Vaasanpuistikko (Swedish: Vasaskvären, unofficial name Vaasanaukio), meaning "Vaasa park", is an area in Helsinki, Finland, surrounded by the streets of Helsinginkatu, Vaasanpolku and Pengerpolku around the western entrance to the Sörnäinen metro station, near the so-called Sörnäinen curve. Even though Vaasanpuistikko is located in the neighbourhood of Alppiharju, it is commonly thought of as a part of Kallio.
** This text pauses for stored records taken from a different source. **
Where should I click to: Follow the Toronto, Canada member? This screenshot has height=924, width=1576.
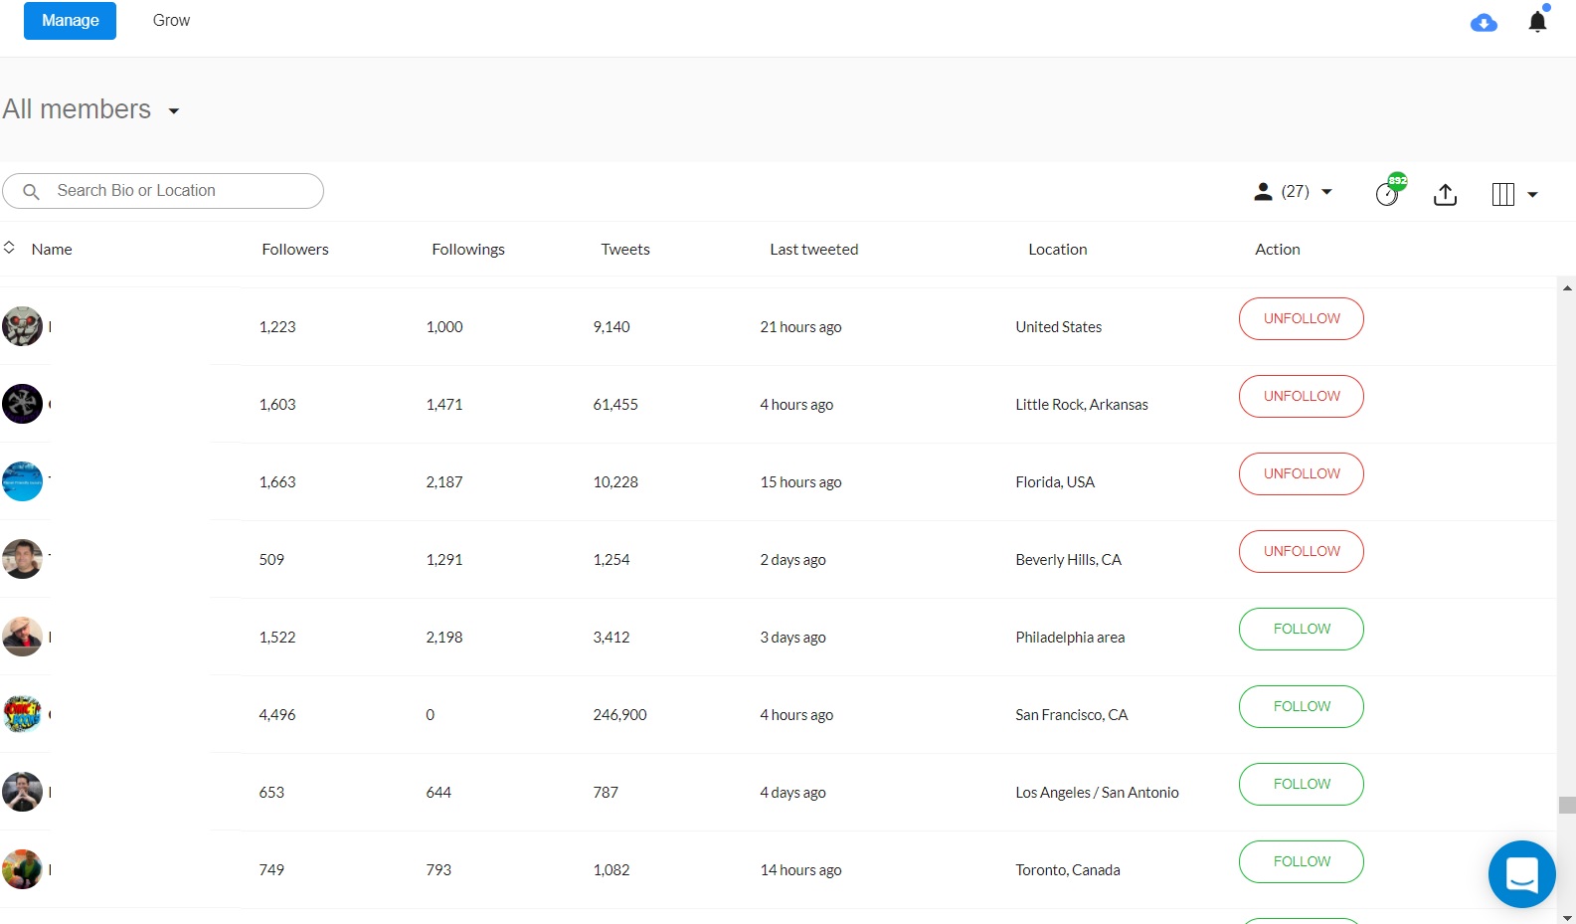tap(1301, 861)
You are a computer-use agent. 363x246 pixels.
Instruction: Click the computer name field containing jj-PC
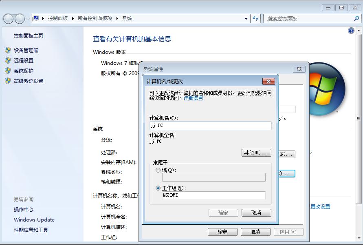[210, 125]
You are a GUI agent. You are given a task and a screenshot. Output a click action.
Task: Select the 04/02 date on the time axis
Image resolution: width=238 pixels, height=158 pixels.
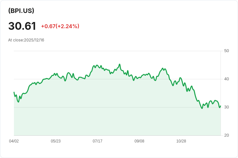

Vaasanpuistikko is connected with Vaasankatu.

Around Vaasanpuistikko are located the Sörnäinen metro station, a pawn shop, a self-defense school, a gym, a driving school and an S-market shop. There are numerous bars, pizzerias and other restaurants located nearby.

Helsinki city council member Kimmo Helistö made a proposal in 2007 to rename the square as "Arto Mellerin aukio" after the poet Arto Melleri, but the proposal was not supported.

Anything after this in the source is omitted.